20. The bill before me is highly exaggerated. From instruction fee to the fee to attend registry to disbursements. The fees are exorbitant.
An example is Item 20 where the applicant charged Kshs.200,000/= to draw a defence. The fee for four folios is Kshs. 735/=
For attendance in court the maximum appearance before a Judge is Kshs. 10,080/=. The applicant charged Kshs. 319,740/= for attendances at the tribunal in item 108,110 among others.
21. Under rule 77 of the A R O , where more than one sixth of bill excluding court fees is to be taxed off, the taxing may disallow such taxation.
A look at a bill presented herein, it is patent that same was to be taxed more than the prescribed one sixth and thus amenable to be disallowed.

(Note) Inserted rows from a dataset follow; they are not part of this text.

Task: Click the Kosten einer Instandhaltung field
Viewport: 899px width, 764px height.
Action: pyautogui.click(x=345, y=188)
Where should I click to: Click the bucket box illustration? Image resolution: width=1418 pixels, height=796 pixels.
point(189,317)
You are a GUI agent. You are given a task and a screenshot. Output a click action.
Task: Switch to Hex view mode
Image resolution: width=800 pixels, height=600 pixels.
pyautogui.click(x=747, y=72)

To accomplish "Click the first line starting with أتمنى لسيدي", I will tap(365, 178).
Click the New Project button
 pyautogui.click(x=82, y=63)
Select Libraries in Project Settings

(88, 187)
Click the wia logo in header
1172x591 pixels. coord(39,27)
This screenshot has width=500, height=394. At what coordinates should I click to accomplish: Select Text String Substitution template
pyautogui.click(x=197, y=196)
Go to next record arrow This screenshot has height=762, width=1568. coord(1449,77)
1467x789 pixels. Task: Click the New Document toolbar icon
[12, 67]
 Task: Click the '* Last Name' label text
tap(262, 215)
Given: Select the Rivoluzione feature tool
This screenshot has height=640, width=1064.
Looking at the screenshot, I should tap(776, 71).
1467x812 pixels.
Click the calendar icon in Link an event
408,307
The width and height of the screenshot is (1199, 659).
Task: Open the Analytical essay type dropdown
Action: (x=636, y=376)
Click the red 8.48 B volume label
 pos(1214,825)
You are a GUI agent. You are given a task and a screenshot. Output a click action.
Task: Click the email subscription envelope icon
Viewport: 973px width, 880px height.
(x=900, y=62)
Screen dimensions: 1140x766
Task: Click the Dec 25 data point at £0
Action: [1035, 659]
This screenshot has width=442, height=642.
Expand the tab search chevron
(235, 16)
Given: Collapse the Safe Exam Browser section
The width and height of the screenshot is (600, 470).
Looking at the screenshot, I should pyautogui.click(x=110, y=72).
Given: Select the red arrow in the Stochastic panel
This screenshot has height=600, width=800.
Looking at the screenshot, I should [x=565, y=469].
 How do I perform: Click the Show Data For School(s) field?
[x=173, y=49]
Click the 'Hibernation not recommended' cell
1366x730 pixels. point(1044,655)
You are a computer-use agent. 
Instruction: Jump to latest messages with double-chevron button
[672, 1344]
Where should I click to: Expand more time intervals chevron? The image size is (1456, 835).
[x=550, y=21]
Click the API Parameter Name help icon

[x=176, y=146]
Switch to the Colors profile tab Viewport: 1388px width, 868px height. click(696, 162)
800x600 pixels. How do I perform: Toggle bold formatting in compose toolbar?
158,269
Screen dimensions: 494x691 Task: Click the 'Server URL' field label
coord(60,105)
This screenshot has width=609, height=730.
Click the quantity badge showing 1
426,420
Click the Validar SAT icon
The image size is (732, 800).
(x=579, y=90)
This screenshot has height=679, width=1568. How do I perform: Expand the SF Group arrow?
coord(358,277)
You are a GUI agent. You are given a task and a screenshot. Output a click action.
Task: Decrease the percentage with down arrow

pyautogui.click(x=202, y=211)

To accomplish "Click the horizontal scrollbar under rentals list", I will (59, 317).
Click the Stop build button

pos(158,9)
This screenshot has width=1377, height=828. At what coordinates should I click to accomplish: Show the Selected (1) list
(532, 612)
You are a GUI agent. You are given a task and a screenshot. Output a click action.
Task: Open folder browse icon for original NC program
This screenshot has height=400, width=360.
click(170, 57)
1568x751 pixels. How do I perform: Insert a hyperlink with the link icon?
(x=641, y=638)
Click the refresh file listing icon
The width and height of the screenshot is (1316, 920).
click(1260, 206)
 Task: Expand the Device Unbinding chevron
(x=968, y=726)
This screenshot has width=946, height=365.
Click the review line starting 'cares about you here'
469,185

22. I find that the Taxing Master was right in holding that the Bill of Costs is erroneous both in law and fact. There was a complete misapprehension of the applicable provisions of the Advocate’s Remuneration Order to the case and as a result the figures arrived were manifestly excessive and exorbitant. The Taxing Master duly explained this. The bill of costs could not be cured by amendment and was hence a prime candidate for striking out. It would be wrong for this court to order for reinstatement of the same, as this would be an exercise in futility. After all, the applicant/advocate is still at liberty to present a bill for taxation that was compliant to the Remuneration order.
23. Accordingly, and for reasons stated above, the Applicant’s application dated 10th July, 2015 be and is hereby dismissed with costs to the Client/ Respondent. The Orders /Ruling herein applies to HC. MISC. 201 of 2014.
Dated, signed and delivered in court at Nairobi this 23rd day of October, 2015.